El escita me miró de reojo y bajó la cabeza.
—No, señora, yo jamás diría eso. Prepararemos una fiesta que honre debidamente a vuestro primogénito —dijo, rumiando otras palabras que Olbia no llegó a escuchar.
A la mañana siguiente, encontré a Héktor lanzando piedras al río con una rabia poco usual en él.
—¿Se puede saber qué te ocurre? —dije, sujetándole por el brazo. Los siameses habían echado mano de sus akinakes, en un gesto simétrico, y estaban a punto de acercarse a nosotros, pero Héktor recapacitó y bajó la mano, dejando caer el pedrusco.
—Anoche hablé con Olbia, le pedí que me dejara encargarme de la educación del niño.
—¿Ha accedido?
—Me ha prohibido que me acerque a Nagorno, también que le hable o me dirija a él de algún modo, a no ser que él mismo me dé alguna orden. Voy a ser el esclavo de mi propio hijo —murmuró, como si no pudiera creer sus propias palabras—. Por cierto, la prohibición también la ha hecho extensiva a ti.
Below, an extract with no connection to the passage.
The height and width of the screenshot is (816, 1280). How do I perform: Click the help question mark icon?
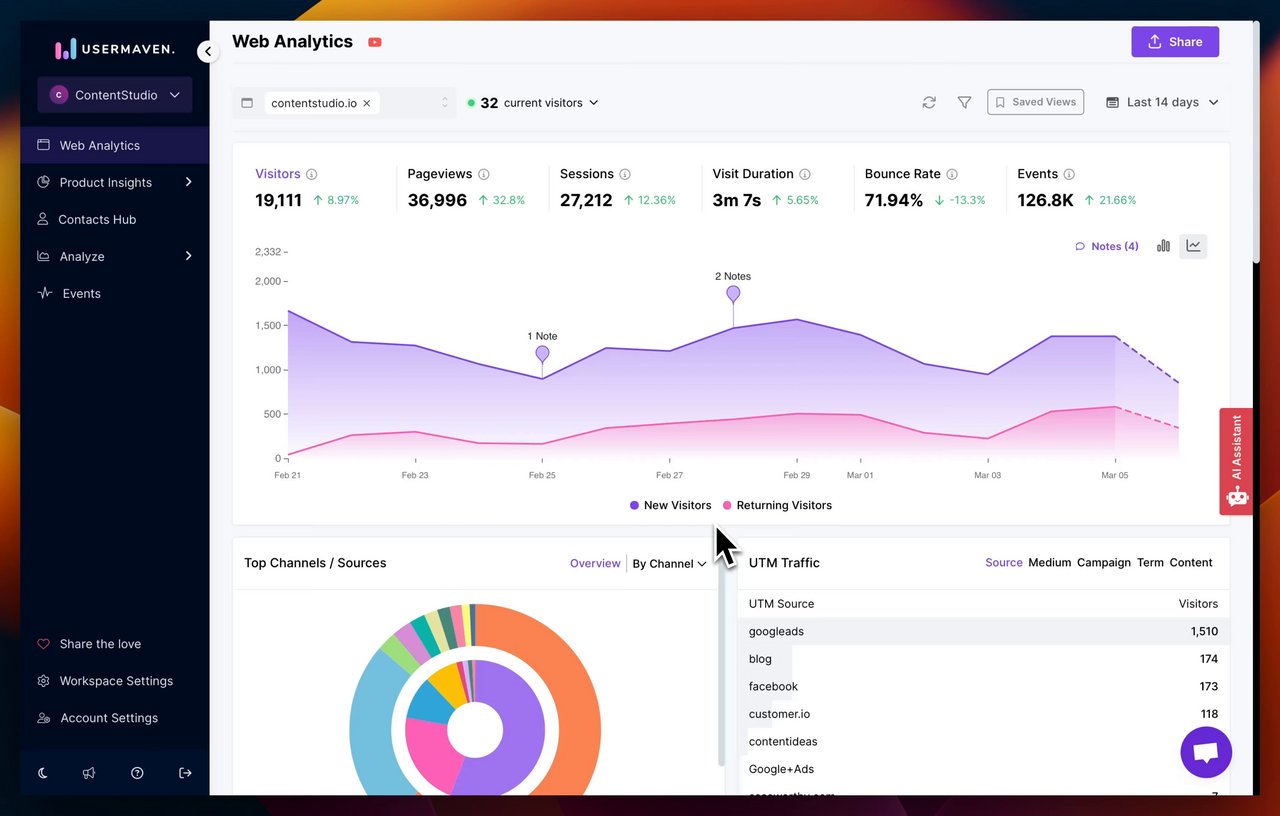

—Descuida, me mantendré todo lo alejado que pueda —dije, sentándome junto al río—. De hecho, deberíamos dejar de perder el tiempo y pensar en algún plan para huir de aquí. Me estoy volviendo loco intentando que mis semillas de aloe germinen en esta tierra baldía, pero necesitan calor y poca humedad, precisamente lo que aquí no encuentran. Está por ver si lo conseguiré. Dime, Héktor, ¿crees que Olbia no me venderá cuando se me acabe todo el aloe que traje?
—Necesito algo más de tiempo, tal vez Olbia cambie de opinión. No ha dejado de reclamarme ni una noche desde que llegamos, y creo que no dejará de hacerlo una vez se recupere del parto.
—¿Me estás escuchando, Héktor?
Pero mi padre no me escuchaba, sino que prestaba toda su atención al llanto del niño que se oía desde la tienda de Olbia. Frustrado, me aparté de su lado y recuerdo que me negué a hablarle durante varias semanas.